I'll be back on the war thing soon, of course. But Bush and "rebel" Republicans debating, and trying to reach a compromise on, the gutting of the Geneva Conventions, is pretty much beyond belief (in a world where every day's news keeps setting the disbelief bar higher). I like what said about the absurdity of discussions on the issue of torture, which (if anti-torture) often focus on the practical drawbacks of torturing people. It's not that it's, like, categorically evil, it just might be, like, counterproductive:
It's sort of like writing rape-prevention posts about how you shouldn't rape people because it's not going to be as much fun as you think, or because you might drive your victim into the arms of radical feminists, etc. It seems either obscene or otiose to explain to would-be rapists why rape is a poor means to their ends. The moral argument against rape is so strong, and the consensus on the subject is so broad that it seems silly even to consider the instrumental arguments against it.
Chris Floyd can be counted on to cut to the emotional quick on many issues. On the subject of the disgusting torture "debate," he does not disappoint:
Let's be very clear.... What Bush has been talking about and protesting against were efforts to ensure that CIA interrogators could not torture suspects. Because of course they could continue to use ordinary methods of interrogation -- which experts uniformly agree produce better intelligence -- just as they have always been able to. When Bush and Tennessee cat-torturer [Bill Frist] talk about the "program of interrogation" continuing, they mean allowing the CIA to torture captives by various methods without being charged with war crimes and felony violations of American law. That is precisely what they are talking about, and nothing else.
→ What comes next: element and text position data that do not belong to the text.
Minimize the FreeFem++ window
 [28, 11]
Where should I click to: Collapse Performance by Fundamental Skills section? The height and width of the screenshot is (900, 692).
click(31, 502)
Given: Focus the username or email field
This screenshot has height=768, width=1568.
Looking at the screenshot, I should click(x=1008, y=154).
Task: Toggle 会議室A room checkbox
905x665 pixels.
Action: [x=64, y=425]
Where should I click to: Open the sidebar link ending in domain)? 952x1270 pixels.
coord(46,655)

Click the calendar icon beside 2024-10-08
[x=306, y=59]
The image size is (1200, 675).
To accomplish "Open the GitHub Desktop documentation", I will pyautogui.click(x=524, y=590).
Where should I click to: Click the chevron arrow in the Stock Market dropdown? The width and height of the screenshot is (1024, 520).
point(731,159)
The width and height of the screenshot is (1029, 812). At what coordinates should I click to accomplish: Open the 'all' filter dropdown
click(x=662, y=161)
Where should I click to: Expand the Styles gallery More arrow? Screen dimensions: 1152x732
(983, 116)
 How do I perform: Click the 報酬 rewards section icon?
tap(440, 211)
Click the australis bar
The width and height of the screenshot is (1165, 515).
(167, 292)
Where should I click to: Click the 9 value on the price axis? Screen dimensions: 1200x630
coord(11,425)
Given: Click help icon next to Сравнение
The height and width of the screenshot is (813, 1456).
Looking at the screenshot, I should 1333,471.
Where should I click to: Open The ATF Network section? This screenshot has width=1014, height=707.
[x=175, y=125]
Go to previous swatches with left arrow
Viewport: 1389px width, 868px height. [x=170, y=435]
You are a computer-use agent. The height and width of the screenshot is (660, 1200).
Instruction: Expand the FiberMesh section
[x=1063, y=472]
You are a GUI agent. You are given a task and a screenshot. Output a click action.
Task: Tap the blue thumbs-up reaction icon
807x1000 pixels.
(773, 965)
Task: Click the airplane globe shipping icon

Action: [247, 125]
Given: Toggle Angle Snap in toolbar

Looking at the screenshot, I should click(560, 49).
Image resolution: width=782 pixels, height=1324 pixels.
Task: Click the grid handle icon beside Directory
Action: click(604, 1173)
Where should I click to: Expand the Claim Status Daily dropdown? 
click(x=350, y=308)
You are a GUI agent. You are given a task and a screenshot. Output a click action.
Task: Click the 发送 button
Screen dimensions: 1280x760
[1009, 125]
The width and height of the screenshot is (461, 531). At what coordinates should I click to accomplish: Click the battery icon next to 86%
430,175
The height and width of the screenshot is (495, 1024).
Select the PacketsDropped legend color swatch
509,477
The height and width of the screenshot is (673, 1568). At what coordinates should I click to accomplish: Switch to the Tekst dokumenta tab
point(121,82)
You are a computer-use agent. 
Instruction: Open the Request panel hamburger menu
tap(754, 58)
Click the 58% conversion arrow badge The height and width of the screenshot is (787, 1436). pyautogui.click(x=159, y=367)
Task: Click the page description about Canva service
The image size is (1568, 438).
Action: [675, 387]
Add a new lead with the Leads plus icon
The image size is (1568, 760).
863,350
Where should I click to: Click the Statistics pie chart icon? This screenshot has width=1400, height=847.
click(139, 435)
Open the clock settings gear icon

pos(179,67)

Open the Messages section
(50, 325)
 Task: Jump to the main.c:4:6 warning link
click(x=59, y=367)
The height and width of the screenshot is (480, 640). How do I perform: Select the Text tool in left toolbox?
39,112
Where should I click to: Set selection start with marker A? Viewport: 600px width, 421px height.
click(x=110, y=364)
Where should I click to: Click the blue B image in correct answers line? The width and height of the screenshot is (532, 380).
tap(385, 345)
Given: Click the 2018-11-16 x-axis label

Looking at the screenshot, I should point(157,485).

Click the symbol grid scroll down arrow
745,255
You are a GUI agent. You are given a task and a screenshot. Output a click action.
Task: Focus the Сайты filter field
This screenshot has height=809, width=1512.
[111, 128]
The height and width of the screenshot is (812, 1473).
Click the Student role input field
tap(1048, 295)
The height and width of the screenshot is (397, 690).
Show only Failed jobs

But you won't see it put that way on the pages of our most august journalist institutions nor on the broadcasts of our world-renowned network news shows.

And let us make one other point -- and in a most impolitic way, for the truth is often an impolitic commodity: John McCain is a goddamned liar. Yes, he himself suffered torture, yes he came through it, yes, we all admire his fortitude during that ordeal in his youth: but his record in later life, in politics, is that of a moral coward with good PR skills. (Not that it takes much skill to wow the poltroons who squat on the commanding heights of the corporate media world today.) And today, he has opened his mouth and emitted a damnable lie, to wit: "the integrity and letter and spirit of the Geneva Conventions have been preserved.”

This is an untrue statement, analogous to saying the moon is located in his rectum or that he can bite through pig iron with his bare teeth. Every step the Bush gang has taken in this pro-torture, don't-prosecute-us campaign is designed to weaken the integrity and letter and spirit of the Geneva Conventions. The Conventions, which have been adopted into American law by Congress -- in bills sponsored and championed by Republicans -- are crystal clear on torture. There is no need to "preserve" their integrity with new legislation; there is nothing wrong with the Conventions that need to be "fixed" -- unless, of course, you wish to use interrogation techniques that any sentient human being would recognize as torture. In that case, of course you have to "fix" the Conventions by gutting their integrity, letter and spirit.

John McCain might be a moral coward in his old age, but he's not stupid. He knows all this. He knows that the Bush Administration has been trying to wriggle out of the Conventions since the earliest days of the "War of Terror." He knows that gutting the Conventions is at the heart of Bush's "interrogation program" which McCain and his "rebels" have just saved with their grand "compromise."

Therefore, we will say it again clearly, so that even the nabobs on the Washington Post editorial page can hear it: John McCain is a goddamned liar, and his "agreement" today serves some of the most evil principles ever supported openly by the United States government since slavery.
I might quibble with Mr. Floyd that the practice of torture has some competition in the "most evil principles" contest with the general acceptance of dropping bombs on, and strafing with helicopter gunships, tens of thousands, if not hundreds of thousands, of Iraqis and Afghans and (through our Middle Eastern Mini Me) Lebanese women and children--but it's part of the same fabric of savagery that our nation continues to perpetuate on the world.